Documento de origem:
######
A guasqueria combinou e combina com o gaúcho[1] pelo estilo de vida e trabalho deste, que envolve criação de gado e de cavalos. Desde o século XVI, afirma Fontana (1988, p. 10-11), com a chegada dos espanhóis à América do Sul, estes trouxeram ao continente os primeiros exemplares de gado bovino e cavalar. A proliferação desses animais, pelas condições favoráveis do clima, pela alimentação em abundância (ricas pastagens naturais) e pela ausência de predadores, mas com o desbande dos animais, iria determinar a formação de grande volume de gado “chimarrão” (Opus Cit, p. 11), constituindo as denominadas “vacarias”. Devido à falta de outros materiais para a vida diária em nossos campos, como o linho e o algodão, por exemplo, à abundância de matéria-prima (o couro), bem como à existência de tempo livre para dedicar-se aos trabalhos em couro, a guasqueria se desenvolveu e se difundiu amplamente no território do que hoje seria o Uruguai, a Argentina e o RS. Segundo Santo Martínez (1969), antigamente durante os séculos XVII, XVIII e XIX, o couro era aplicado na confecção e conserto de baús, cadeiras, silos para grãos, camas, tetos, arreios, selas, boleadeiras, chicotes, rebenques, entre outros utensílios. No entanto, trabalhos com couro datam de 3.000 anos A.C., com os fenícios, seguidos pelos árabes e espanhóis, que transportaram essa arte para a nossa região (Ibidem, p. 11). O gaúcho adotou essa herança cultural e a aprimorou, chegando a produzir uma técnica própria, como resultado de suas necessidades e do material disponível.
######
Dados disponíveis:
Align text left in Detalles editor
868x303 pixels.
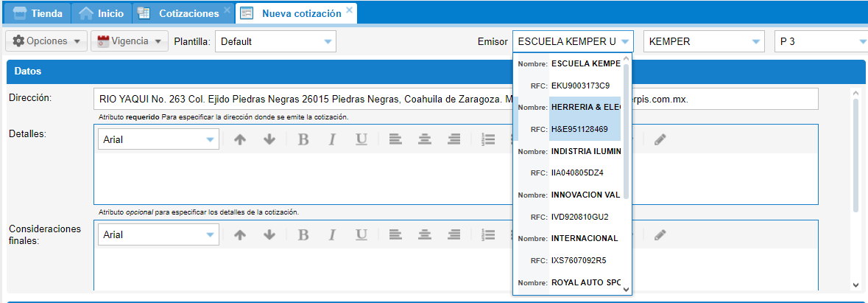click(x=395, y=139)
######
Suas instruções:
Responda às perguntas abaixo com base no texto sobre a guasqueria:
(a) Em que século os espanhóis trouxeram à América do Sul os primeiros exemplares de gado bovino e cavalar?
(b) Quais materiais são dados como exemplo do que faltava para a vida diária nos campos?
(c) Que povo é citado como o primeiro a trabalhar com couro, em trabalhos que datam de 3.000 anos A.C.?

Resultado do exercício:
(a) No século XVI.
(b) O linho e o algodão.
(c) Os fenícios.